Claire Harper and James Perry were conceptual submissions winners of the Peabody 150 Homes for 150 Years Competition in 2012. Harper is a PHD student at the University of Westminster and Perry was a PG Dip Prof Practice (RIBA Part III) student in 2012, having completed his MA in Urban and Regional Planning a year earlier. Both graduated from Newcastle University in 2008.
To celebrate the Peabody’s 150th Anniversary, the housing association launched an international competition to design 150 homes on a former hospital site in the east end of London.

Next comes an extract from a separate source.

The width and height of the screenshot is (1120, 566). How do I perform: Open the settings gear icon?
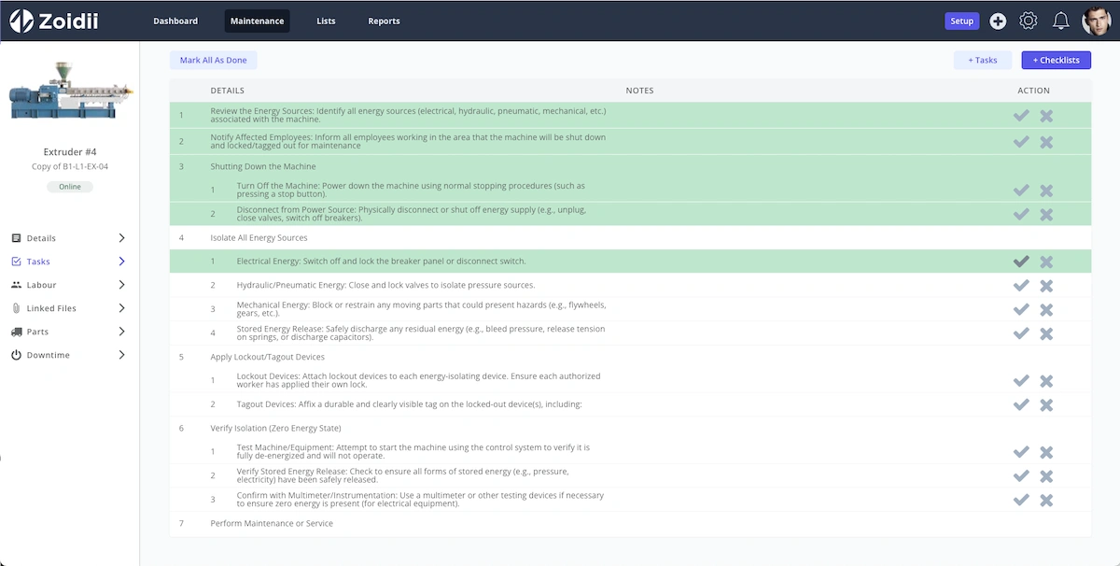[1029, 21]
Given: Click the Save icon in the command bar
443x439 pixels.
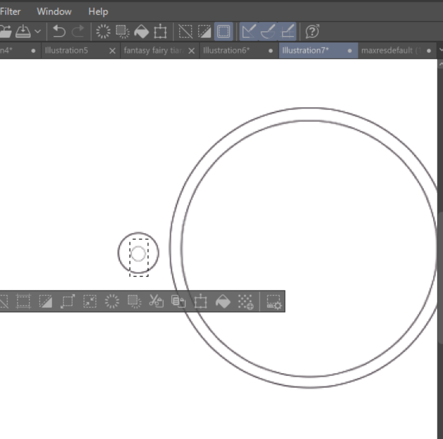Looking at the screenshot, I should tap(22, 32).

The conceptual competition, run in parallel to the design competition highlighted the talent of practices that did not meet its pre-qualification criteria.
Perry and Harper’s winning design takes the theme ‘Room to Grow,’ developing a series of typologies based around flexibility, adaptability and strategies for providing extra space.
“It’s great to be acknowledged and to have received such generosity from the Peabody Trust supporting young designers like ourselves,” says James Perry. “The proposal was based on a series of design strategies to provide a little extra space on top of the bare minimum; which can have immense value – as a space for work, hobbies, socialising or expanding into. It was a fantastic opportunity to explore and test ideas around housing design.”
Their proposal takes its lead from the Peabody schemes of the early 20th century. A robust outer façade encloses a softer, sociable heart, expressed in the contrast between the brick wall of row housing that defines the site edge and the composite of lightweight panels that make up the softer facades that face onto the shared communal spaces. Communal spaces, gardens that expand the private gardens of the row houses and large, semi-enclosed courtyards for the flats provide essential ‘room to grow’. The courtyards that give access to the flats provide the space for residents to pursue personal endeavours, group projects, or to expand outside of the dwelling for a social gathering, otherwise curtailed by a shortage of space. The architectural identity of the scheme is defined by the palette of materials; russet brick from the dismantled hospital buildings contrasted against a porous façade of timber prefabricated panels.